Westfield’s open-air extension of the enclosed Westfield Topanga Canyon mall, in Woodland Hills, Calif., called Village at Westfield Topanga, opened in September with Costco and REI as anchors. General Growth unveiled a major expansion at its open-air Ala Moana Center, Honolulu, in November. The new Ewa wing has nearly 40 stores and restaurants, including Hawaii’s first Bloomingdale’s. In Lafayette, La., CBL’s 60-acre outdoor Ambassador Town Center, slated to open later this month as a venture with Sterling Properties, is another new outdoor build. The 438,000-square-foot Costco-anchored center is 95 percent leased or committed, according to Katie Reinsmidt, CBL’s senior vice president of investor relations.
At the Owings Mills Mall, in Baltimore, meanwhile, Kimco is buying out joint-venture partner General Growth, along with some anchor parcels from J.C. Penney and Macy’s, to acquire full ownership and revitalize the property as an open-air center. “That allows us to really start from scratch and take down the mall,” Flynn said.
While the development trend in Manhattan, including the likes of Hudson Yards and Westfield World Trade Center, continues to be for enclosed projects, warmer climates keep lending themselves to open-air center development, according to Baxter. But cool-weather outdoor retail properties in New York state, such as COR Development Co.’s Towne Center at Fayetteville and Simon’s Shops at Nanuet, which replaced Nanuet Mall, are an exception. They are succeeding thanks in part to their convenient access and practical design, she says. “They have shined despite being near large [enclosed] super-regional shopping centers,” she said.

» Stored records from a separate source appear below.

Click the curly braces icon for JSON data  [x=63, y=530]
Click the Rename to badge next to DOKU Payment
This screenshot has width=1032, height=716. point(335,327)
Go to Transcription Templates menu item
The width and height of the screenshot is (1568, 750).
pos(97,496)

Though some retailers thrive mainly in a large, enclosed-mall environment, thanks to the foot traffic, compatible adjacencies, overall experience and other factors, those that are facing Wall Street or internal pressure to control costs are opting increasingly for open-air centers. This is because common-area-maintenance and marketing expenses are higher in the enclosed malls, says Baxter. But there is a trade-off, she says: “A cheaper center does not always equal a great experience and lots of foot traffic.”
With fewer options in major markets, institutional buyers have begun looking at the best properties in secondary and tertiary markets, according to Olshan. “Obviously, return on cash remains so low that [large investors] need to put the money out.”
Smaller investors are more likely to balance their holdings using REIT allocations this year, since real estate finally became its own official sector in the Global Industry Classification Standard in January. GISC had previously listed real estate under “financials,” according to a Kimco company blog.
Neighborhood grocery-anchored shopping centers stand dominant among shopping center investors for now, says Naveen Jaggi, president of retail brokerage at JLL. “But they are also liking quality A-plus power centers in major markets,” Jaggi said.
Because retailers are accelerating store growth, construction of new open-air centers is imminent, says Moore, who notes that fewer retailer bankruptcies than had been projected bodes well for higher occupancy rates. Retail REITs, he says, will launch most of the projects “as they have access to capital, whereas the private guys may not. For owners of the best shopping centers in a market, the sky is very blue.”